This is where my latest work can be seen including step-by-step progress reports, news and merchandising as well as features on artists, living and dead who I would like to draw people's attention to. Please note all my images are covered by International Copyright laws. Copyright to other artists images resides with the artist or their estate, their inclusion on this blog a result of my missionary zeal and to no profit for myself!

Friday 15 February 2019

Dark Citadel stage 1

Sorry about lack of blog activity but was first put out of action by a heavy cold and then I have been making the final decisions for the IX Commission. After lots of thoughts, ideas, changes, reassessments etc I whittled it all down to a fantasy landscape which I am calling "Dark Citadel". Once I had a concept sketch approved by Pat and Jeannie Wiltshire who run IX I settled down to the fine tuning of what I was going to do. The idea is simple enough, high up on a protruding ledge overlooking a valley are the battlements and buildings of a city.

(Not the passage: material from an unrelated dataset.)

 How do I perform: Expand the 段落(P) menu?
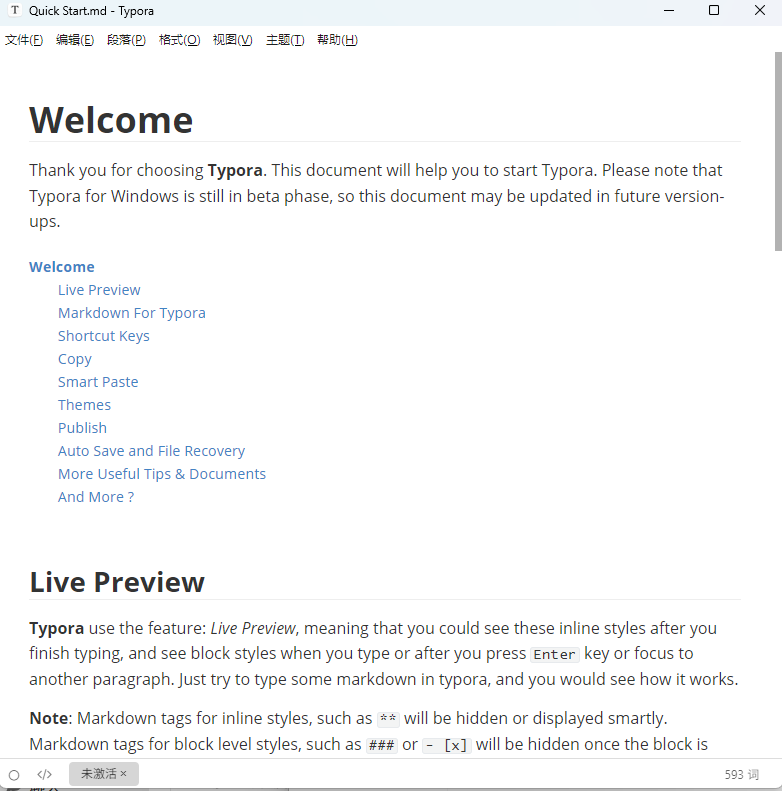(x=126, y=40)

Simple enough but I agonised for several days on which format to use, Landscape or Portrait. Landscape as the name implies gets in the most err... landscape but it looked more ordinary in this format. Portrait had more scope for making the city more dominant and better enabled an idea I had to give it more drama; a moving perspective. At the bottom you are looking down onto the river meanders and the ruins, as you move to the middle the horizon is approx the end of the valley in the distance and then you start to look up to the city on the ledge, then the mountain at right and finally you are looking high at the sky on a moonlit night. so it has the effect of a vertical angled wide angle lens view of a landscape. The other important thing about "Dark Citadel" will be the colours and lighting. A full moon in a dramatic sky lights up a landscape in hopefully quite a magical way...you will see what I mean as it progresses...
Normally I "draw " up a painting in less than a day, but this is much larger which gives more scope for additional elements to include to help with the sense of scale. This has meant that I will have to do this over another day before I can move on to the Tonal Underpainting.
I "drew" it up with a small bristle brush using a mix of Burnt Sienna and Winsor Violet thinned with Liquin and a little turpentine. Any mistakes/changes are rubbed off the canvas with a clean rag with a bit of turpentine on it.
Oil on canvas 30" x 40".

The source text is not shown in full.